Host Genetics in Viral Pathogenesis and Controls
Dynamic host-virus interactions determine the outcomes of virus infection, clinical sequelae and prophylactic or therapeutic responses. Host genetic variants in genes involved in viral life cycle and defences against infection affect the fate of viral exposures. Host proviral and antiviral factors have been identified for many medically important viruses, but the role of host genetics for most viruses remains elusive or unexplored. The highly variable outcomes of viral infections are likely attributable to complex interactions between the host and pathogen genetic variation. The identification of host genes and key pathogen-interacting factors by genome-wide genetic, expression, epigenetic profiling and other emerging technologies should provide important insights to combating viral diseases.
This Research Topic aims to present original research, commentaries, and reviews on the state of the art research and the future directions for host-viral interactions.
Specifically, we encourage the submission of reviews, original research reports, methods articles, commentaries and perspectives, in the following (but not limited to) topics:
• Human genetic variations (structural variants, CNVs and SNPs) that affect susceptibility to viral infection and outcomes.

▶ _TASKS TO COMPLETE_:
A: Answer these questions from the text on host genetics in viral pathogenesis:
(i) What determines the outcomes of virus infection, clinical sequelae and prophylactic or therapeutic responses?
(ii) What kinds of submissions does the Research Topic encourage?
(iii) Which kinds of human genetic variation does the first listed topic name?
B: Does the text on host genetics in viral pathogenesis agree with each statement below? Answer yes or no, and quote the words that decide it.
(i) Host proviral and antiviral factors have been identified for many medically important viruses.
(ii) The role of host genetics is well understood for most viruses.
(iii) Submissions must stay within the listed topics.
C: Continue the text on host genetics in viral pathogenesis from where it stops.

▶ _SOURCE INFORMATION_:
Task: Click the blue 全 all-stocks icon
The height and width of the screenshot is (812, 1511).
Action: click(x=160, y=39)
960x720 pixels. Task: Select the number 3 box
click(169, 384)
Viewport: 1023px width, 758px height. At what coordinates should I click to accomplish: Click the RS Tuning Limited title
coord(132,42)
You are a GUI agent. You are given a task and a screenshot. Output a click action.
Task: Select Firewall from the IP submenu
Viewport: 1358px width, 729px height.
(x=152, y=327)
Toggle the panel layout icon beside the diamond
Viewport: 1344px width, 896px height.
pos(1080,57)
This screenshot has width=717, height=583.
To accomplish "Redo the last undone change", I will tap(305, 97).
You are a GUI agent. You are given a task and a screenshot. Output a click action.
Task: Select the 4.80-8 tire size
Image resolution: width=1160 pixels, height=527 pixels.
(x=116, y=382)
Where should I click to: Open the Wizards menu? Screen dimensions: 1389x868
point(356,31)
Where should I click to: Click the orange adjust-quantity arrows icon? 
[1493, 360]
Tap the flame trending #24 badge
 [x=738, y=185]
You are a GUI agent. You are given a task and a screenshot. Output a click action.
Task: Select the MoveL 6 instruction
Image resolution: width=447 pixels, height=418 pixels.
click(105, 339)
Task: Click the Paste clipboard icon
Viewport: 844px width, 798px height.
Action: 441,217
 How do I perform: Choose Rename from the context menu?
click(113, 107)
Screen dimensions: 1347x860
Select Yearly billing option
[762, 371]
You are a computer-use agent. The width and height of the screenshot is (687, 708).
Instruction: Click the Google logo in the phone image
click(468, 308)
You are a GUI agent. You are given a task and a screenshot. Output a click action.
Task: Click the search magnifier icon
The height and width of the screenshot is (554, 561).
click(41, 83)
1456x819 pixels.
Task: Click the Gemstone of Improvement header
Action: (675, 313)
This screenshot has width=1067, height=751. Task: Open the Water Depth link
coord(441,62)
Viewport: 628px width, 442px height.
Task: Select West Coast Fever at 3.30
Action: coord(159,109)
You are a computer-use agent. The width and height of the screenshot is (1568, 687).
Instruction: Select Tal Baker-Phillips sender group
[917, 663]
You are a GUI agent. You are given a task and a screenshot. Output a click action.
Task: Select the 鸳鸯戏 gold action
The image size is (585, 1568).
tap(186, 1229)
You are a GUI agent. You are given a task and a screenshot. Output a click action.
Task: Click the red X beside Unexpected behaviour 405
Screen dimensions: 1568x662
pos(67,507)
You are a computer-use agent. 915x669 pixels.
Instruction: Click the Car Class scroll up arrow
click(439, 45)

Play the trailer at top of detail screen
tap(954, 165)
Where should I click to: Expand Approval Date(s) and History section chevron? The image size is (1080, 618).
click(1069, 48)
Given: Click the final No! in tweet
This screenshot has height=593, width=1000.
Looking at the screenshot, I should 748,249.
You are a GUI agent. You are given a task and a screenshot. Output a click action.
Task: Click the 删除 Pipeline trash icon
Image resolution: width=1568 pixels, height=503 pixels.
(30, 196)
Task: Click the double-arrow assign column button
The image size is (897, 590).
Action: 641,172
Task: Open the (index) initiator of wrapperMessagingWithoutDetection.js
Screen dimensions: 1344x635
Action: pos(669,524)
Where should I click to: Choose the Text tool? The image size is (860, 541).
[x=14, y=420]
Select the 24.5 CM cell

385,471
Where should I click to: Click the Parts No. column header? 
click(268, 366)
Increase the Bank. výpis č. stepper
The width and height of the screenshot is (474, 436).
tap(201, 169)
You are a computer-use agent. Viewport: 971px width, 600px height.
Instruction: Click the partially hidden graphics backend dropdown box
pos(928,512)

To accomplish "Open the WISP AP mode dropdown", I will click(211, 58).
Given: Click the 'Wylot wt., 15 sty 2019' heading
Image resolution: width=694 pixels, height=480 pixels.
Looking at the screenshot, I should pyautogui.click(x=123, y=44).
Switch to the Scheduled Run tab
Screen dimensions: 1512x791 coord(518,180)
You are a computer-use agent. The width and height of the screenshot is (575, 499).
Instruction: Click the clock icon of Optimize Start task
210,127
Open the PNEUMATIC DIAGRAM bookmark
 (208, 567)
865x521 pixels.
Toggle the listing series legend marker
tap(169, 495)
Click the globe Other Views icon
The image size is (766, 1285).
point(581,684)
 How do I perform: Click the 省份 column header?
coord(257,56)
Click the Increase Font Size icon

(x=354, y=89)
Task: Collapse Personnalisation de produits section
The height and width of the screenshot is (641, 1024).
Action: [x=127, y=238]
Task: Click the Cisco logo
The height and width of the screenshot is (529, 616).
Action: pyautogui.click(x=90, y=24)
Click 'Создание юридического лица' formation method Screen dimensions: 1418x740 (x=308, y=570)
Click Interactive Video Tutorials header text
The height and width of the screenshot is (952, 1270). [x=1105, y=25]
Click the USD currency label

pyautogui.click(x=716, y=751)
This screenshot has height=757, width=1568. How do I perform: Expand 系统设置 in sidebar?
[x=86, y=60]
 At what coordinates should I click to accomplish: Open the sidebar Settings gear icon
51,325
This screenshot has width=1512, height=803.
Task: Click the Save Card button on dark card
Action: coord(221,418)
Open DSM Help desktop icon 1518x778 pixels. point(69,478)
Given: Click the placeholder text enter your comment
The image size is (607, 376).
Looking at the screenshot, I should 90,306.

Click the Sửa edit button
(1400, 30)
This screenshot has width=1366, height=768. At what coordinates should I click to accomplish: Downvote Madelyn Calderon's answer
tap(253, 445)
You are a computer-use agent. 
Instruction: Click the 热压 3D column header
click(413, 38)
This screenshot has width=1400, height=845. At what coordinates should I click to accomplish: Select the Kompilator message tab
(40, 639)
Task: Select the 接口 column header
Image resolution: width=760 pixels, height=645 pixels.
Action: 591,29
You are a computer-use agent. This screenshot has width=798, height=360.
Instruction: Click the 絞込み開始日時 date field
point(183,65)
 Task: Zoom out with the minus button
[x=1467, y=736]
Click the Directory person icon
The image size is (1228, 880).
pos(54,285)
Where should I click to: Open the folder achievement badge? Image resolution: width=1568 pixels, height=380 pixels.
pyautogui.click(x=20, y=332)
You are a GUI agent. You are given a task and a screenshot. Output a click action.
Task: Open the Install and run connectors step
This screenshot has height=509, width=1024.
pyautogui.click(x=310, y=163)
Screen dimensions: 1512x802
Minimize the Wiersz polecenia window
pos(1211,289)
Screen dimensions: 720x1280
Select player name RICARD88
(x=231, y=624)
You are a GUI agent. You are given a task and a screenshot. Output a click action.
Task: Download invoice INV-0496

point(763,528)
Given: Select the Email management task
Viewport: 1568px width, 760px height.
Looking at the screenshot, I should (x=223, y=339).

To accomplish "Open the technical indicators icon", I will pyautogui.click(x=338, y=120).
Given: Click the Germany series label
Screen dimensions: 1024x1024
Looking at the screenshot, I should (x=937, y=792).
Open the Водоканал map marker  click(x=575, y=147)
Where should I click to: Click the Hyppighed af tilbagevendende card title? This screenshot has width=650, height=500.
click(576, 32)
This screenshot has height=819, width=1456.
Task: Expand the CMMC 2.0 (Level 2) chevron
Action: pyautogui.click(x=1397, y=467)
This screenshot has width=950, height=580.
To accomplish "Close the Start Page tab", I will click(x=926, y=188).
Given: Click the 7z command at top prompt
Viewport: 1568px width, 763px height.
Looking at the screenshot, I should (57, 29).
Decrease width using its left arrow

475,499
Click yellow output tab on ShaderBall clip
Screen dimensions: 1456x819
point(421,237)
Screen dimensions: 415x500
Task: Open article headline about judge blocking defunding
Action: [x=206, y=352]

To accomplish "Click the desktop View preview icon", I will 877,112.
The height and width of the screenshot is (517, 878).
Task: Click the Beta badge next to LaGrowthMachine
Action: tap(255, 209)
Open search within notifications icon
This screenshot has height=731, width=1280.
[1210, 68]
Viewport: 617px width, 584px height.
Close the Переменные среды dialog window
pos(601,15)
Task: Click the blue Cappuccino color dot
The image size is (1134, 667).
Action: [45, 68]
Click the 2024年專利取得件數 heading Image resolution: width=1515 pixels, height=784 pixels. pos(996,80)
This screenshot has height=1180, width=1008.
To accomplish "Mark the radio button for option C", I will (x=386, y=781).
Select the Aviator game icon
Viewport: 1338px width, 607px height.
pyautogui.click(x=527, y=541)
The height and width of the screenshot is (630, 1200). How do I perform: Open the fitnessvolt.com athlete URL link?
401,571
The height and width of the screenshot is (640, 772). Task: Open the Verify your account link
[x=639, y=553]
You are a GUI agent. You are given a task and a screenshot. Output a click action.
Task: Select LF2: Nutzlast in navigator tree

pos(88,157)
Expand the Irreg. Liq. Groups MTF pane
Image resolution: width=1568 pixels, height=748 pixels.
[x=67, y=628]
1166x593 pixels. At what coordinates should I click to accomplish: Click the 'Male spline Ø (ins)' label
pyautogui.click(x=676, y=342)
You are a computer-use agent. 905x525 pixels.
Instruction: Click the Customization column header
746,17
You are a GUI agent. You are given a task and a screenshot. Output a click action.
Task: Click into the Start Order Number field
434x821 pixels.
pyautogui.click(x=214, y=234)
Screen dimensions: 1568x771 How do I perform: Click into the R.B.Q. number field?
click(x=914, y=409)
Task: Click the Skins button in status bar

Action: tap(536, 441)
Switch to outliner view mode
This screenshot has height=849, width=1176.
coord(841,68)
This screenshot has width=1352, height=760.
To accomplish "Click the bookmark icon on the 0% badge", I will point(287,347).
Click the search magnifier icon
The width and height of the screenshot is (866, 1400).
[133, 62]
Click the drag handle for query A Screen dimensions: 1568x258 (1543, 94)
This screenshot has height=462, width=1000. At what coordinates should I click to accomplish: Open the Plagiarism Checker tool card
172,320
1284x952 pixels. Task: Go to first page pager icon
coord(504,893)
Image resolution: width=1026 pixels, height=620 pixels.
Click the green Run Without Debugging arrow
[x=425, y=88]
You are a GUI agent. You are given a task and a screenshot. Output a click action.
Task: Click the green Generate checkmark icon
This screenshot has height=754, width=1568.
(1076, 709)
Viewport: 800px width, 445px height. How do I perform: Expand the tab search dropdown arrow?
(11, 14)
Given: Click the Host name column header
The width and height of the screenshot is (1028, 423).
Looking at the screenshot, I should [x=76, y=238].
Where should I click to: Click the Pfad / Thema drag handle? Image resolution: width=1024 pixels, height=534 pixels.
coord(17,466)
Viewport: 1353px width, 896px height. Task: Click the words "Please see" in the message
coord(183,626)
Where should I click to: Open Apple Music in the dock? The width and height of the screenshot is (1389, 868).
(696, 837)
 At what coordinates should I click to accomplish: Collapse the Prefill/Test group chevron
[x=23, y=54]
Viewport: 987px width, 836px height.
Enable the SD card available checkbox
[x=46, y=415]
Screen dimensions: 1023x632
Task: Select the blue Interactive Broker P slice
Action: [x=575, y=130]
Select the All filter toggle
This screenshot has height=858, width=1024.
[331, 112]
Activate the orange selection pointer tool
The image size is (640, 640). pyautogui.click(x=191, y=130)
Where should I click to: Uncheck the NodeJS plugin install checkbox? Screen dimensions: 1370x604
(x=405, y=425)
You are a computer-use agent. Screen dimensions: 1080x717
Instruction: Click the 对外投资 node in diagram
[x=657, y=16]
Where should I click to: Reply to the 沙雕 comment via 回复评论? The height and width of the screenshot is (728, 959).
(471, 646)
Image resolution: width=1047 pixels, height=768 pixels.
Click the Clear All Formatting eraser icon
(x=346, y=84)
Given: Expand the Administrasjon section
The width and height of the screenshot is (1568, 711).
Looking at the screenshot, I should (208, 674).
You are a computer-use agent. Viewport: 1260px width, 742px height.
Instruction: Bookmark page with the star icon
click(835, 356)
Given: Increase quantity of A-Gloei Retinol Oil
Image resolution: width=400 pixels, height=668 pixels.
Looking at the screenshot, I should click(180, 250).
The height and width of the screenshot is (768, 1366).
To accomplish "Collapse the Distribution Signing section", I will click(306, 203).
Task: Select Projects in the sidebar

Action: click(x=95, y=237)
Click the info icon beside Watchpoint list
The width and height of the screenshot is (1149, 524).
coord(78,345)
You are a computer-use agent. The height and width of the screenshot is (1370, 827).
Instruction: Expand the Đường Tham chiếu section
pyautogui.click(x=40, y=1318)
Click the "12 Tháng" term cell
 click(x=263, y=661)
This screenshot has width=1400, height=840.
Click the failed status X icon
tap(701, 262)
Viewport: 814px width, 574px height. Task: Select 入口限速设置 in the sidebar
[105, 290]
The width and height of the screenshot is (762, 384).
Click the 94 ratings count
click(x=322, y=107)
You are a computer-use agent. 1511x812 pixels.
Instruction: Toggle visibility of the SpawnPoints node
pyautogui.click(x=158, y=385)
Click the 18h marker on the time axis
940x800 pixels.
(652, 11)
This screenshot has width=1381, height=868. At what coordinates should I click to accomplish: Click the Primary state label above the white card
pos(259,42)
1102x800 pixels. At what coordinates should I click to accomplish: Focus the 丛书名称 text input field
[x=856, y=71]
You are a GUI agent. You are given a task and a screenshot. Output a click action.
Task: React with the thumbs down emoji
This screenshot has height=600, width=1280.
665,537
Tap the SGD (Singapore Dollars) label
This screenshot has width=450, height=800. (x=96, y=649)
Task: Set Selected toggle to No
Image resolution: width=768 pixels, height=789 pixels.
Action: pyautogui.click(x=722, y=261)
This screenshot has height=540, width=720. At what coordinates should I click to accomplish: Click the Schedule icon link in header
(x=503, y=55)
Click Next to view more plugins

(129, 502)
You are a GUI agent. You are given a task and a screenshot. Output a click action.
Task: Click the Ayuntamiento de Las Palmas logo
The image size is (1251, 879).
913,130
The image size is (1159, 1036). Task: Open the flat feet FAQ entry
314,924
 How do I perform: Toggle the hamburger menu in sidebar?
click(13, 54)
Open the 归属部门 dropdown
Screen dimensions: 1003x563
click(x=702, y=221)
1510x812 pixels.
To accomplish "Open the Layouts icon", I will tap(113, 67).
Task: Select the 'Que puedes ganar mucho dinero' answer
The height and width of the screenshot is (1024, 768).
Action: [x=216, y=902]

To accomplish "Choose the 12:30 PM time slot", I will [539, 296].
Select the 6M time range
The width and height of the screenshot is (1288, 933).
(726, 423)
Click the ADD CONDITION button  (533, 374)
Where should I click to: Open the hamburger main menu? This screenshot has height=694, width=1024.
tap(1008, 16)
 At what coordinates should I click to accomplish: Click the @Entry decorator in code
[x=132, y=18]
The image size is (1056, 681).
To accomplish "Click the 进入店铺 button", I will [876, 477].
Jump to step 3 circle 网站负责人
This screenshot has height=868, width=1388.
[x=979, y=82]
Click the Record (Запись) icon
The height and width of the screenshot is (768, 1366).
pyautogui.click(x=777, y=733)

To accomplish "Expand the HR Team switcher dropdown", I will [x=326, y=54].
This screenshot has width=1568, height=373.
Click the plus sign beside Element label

▶ _ANSWERS PER TASK_:
A:
(i) Dynamic host-virus interactions.
(ii) Reviews, original research reports, methods articles, commentaries and perspectives.
(iii) Structural variants, CNVs and SNPs.

B:
(i) Yes: "Host proviral and antiviral factors have been identified for many medically important viruses"
(ii) No: "the role of host genetics for most viruses remains elusive or unexplored"
(iii) No: "in the following (but not limited to) topics"

C:
• Host transcriptomic, proteomic, epigenetic changes that shapes viral infections.
• Genetic factors that affect host immune response to vaccine and antiviral therapies.
• Dynamic host-virus genetic interactions driven by selective pressures.
• Functional analyses of host genetic association of viral infections
• Genetic factors that control Innate and adaptive immunity responses to viruses.
• Computational or statistically modelling to address prevention, treatment interventions, and effective control of viral epidemics.
• Utilization of cellular systems, animal models, or single cell analyses to interrogate host genetic control of viral replication and pathogenesis.
• Systems biology approaches integrating the “omics” of infection and host responses.